Memories.ai REST API

API tools for perceiving videos Memories.ai Video Intelligence is an all-in-one API tools platform for video scraping, video processing, and video understanding.

Base URL

All API requests are made to the following base URL:
https://mavi-backend.memories.ai/serve/api/v2

Authentication

All API requests require authentication via API key. Include your API key directly in the Authorization header (no Bearer prefix):
Authorization: sk-mai-xxxxxxxxxxxxxxxx
Do not share your API key publicly or commit it to version control. Use environment variables to manage your keys securely.

Core Capabilities

Video Scraping

Scrape metadata, comments, and details from platforms like TikTok, YouTube, Instagram, and Twitter.

Video Processing

Edit, split, clip, and extract frames from videos. Generate transcripts and metadata.

Video Understanding

Leverage state-of-the-art models like Gemini, Nova, and Qwen for deep video and image understanding.

Core Concepts

ConceptDescription
asset_idA unique identifier (e.g., re_660727003963174912) returned after uploading a file. Used to reference the asset in all subsequent API calls.
task_idReturned by asynchronous endpoints. Use it to track the progress of long-running operations.
Webhook CallbackFor async operations, the API sends results to your configured webhook URL when processing completes.

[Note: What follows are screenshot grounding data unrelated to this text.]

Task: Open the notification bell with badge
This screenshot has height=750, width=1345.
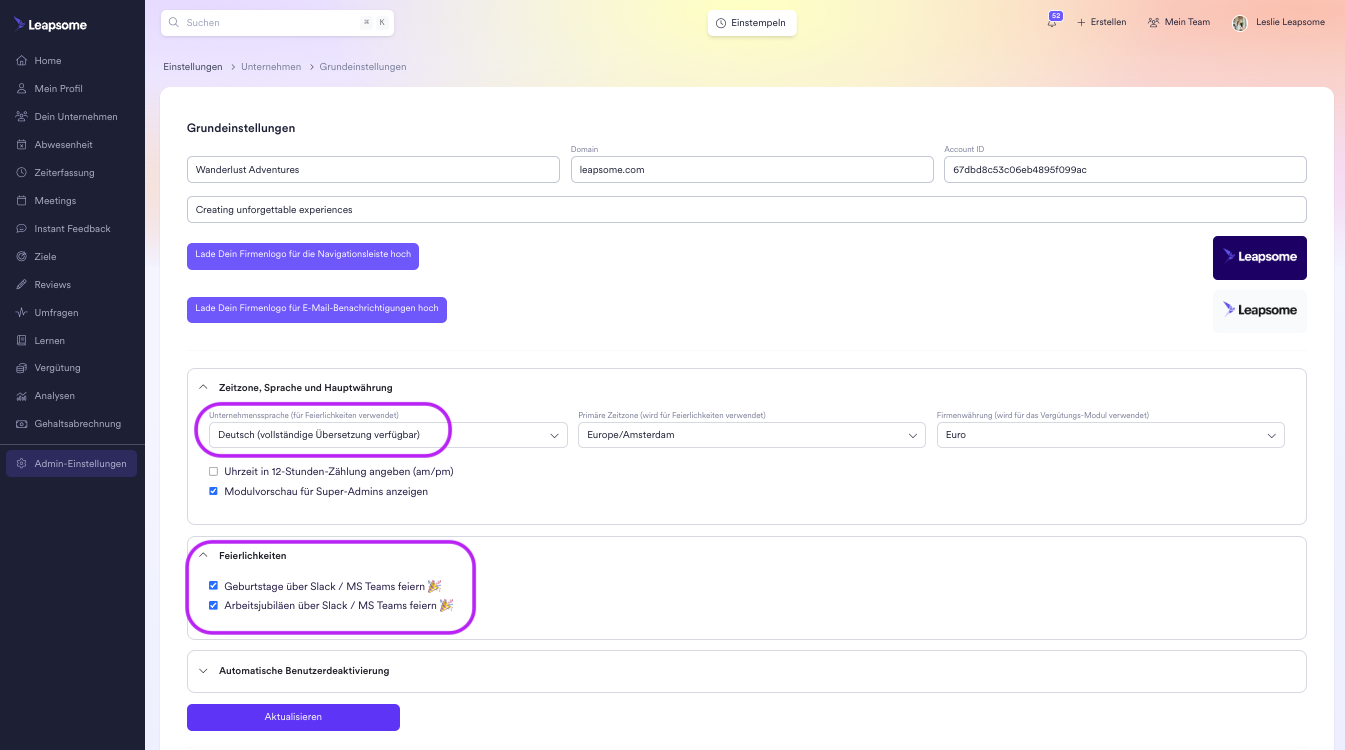Action: [x=1052, y=22]
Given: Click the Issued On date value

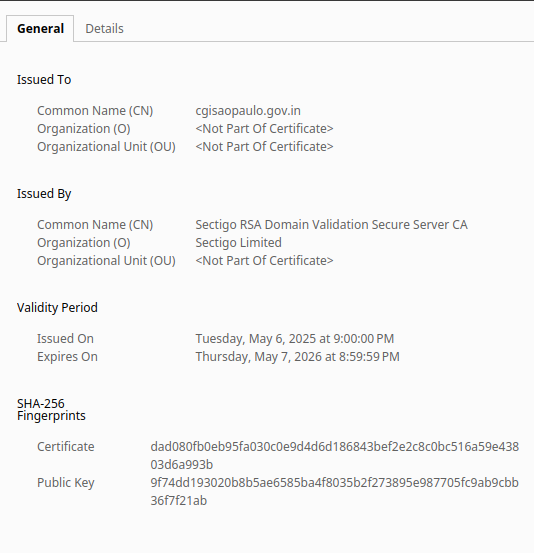Looking at the screenshot, I should 295,339.
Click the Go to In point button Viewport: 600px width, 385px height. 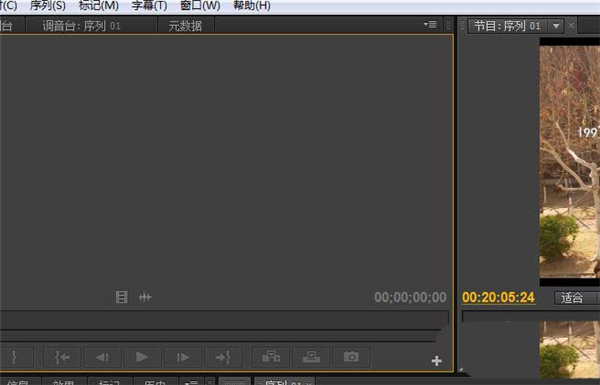pyautogui.click(x=62, y=357)
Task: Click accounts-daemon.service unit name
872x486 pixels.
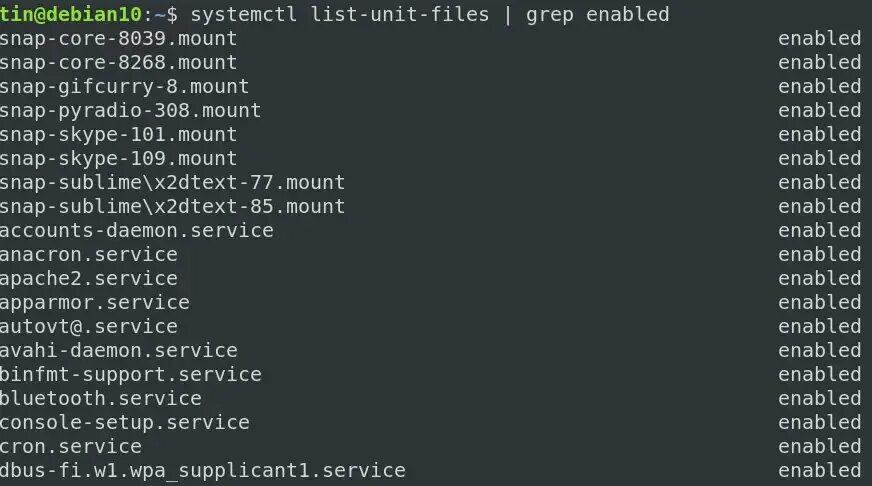Action: [x=136, y=231]
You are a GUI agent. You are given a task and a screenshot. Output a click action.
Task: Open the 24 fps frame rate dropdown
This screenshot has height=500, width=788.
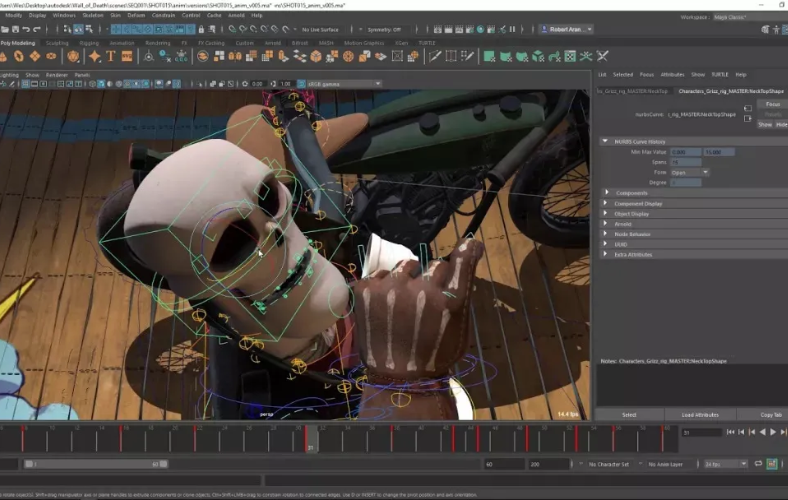click(725, 464)
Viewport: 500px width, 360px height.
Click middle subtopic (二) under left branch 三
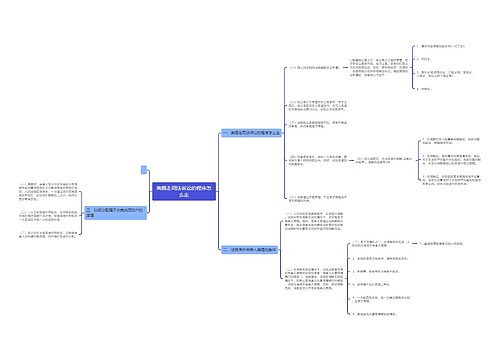pos(48,216)
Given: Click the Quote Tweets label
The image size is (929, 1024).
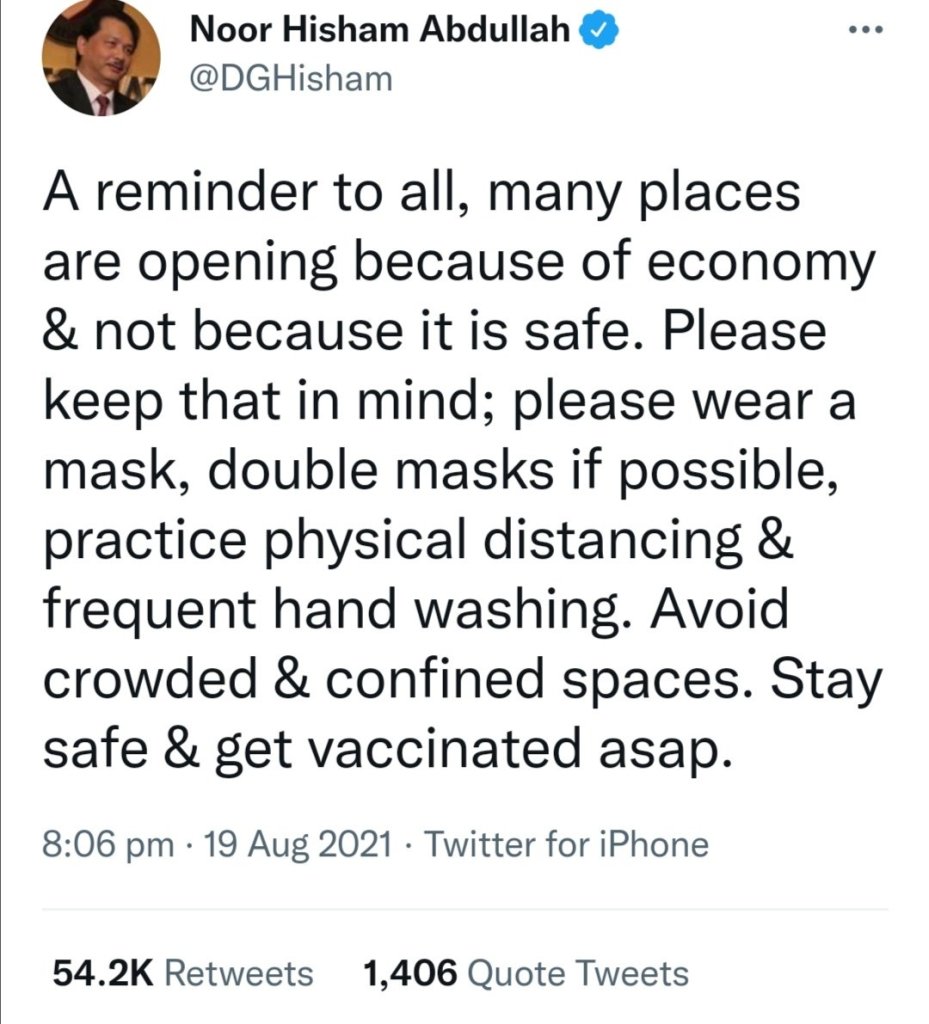Looking at the screenshot, I should click(578, 972).
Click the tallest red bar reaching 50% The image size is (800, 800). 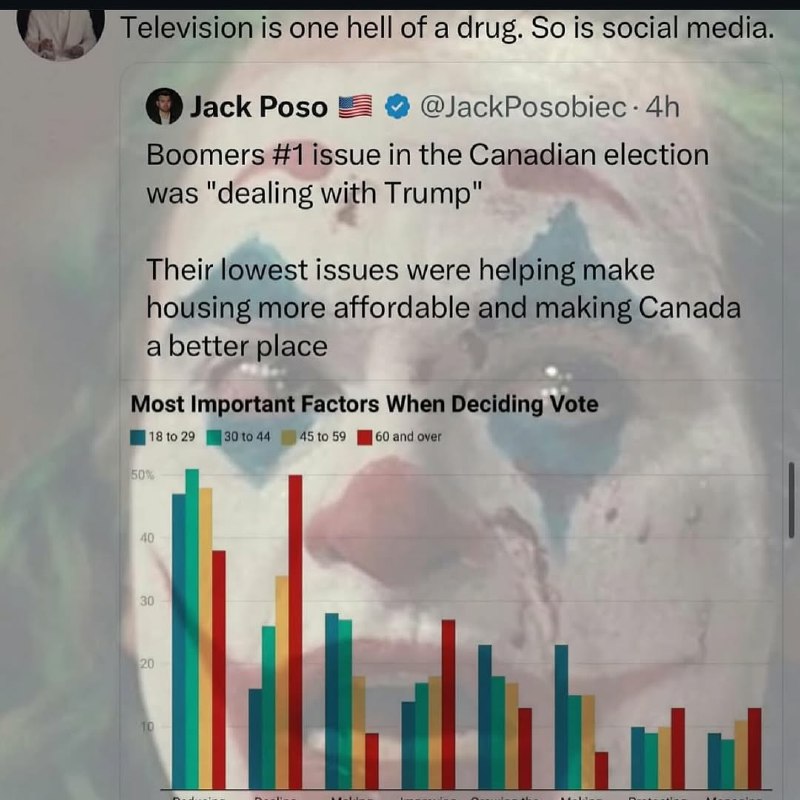click(x=295, y=632)
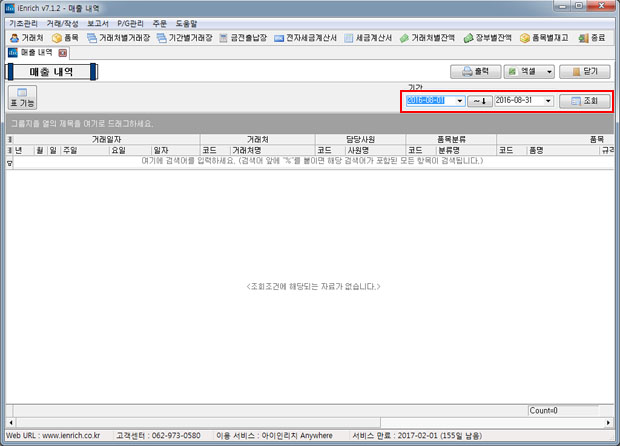Expand the end date 2016-08-31 dropdown
Screen dimensions: 620x446
tap(548, 101)
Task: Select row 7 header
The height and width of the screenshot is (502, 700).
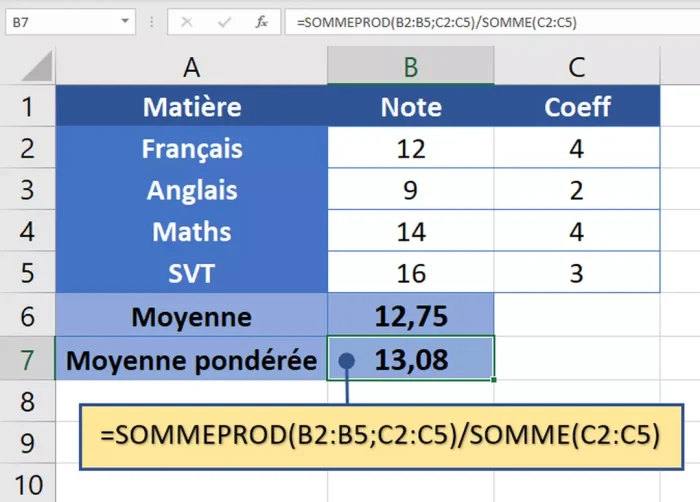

See Webhooks Configuration.
VLMVideo Language Model — AI models that understand and analyze video content (e.g., Gemini, Nova, Qwen).
ILMImage Language Model — AI models that understand and analyze image content.

Typical Workflow

1. Upload a video/image       →  POST /upload         →  Returns asset_id
2. Call an API endpoint        →  POST /video/edit     →  Returns task_id (async)
3. Receive results via webhook →  Webhook callback     →  Contains processed data
   OR poll for sync results    →  Response body        →  Contains results directly

API Categories

  • Scraper: Extract data from social media platforms.
  • Base & Processing: Essential operations for upload, download, editing, and frame extraction.
  • Understanding Models: Analyze content using advanced VLMs (Video Language Models) and ILMs (Image Language Models).
  • Transcription: Generate audio and video transcripts with speaker recognition.
  • Embeddings: Generate vector embeddings for videos, images, and text for similarity search and retrieval.

Choose a Video Model

Compare Gemini, Nova, and Qwen for video understanding, structured extraction, and cost tradeoffs.

Choose an Image Model

Compare Gemini, GPT, Nova, and Qwen for image reasoning, JSON output, and operational cost.
Async endpoints require a webhook to receive results. Please complete the Webhooks configuration before using any async API.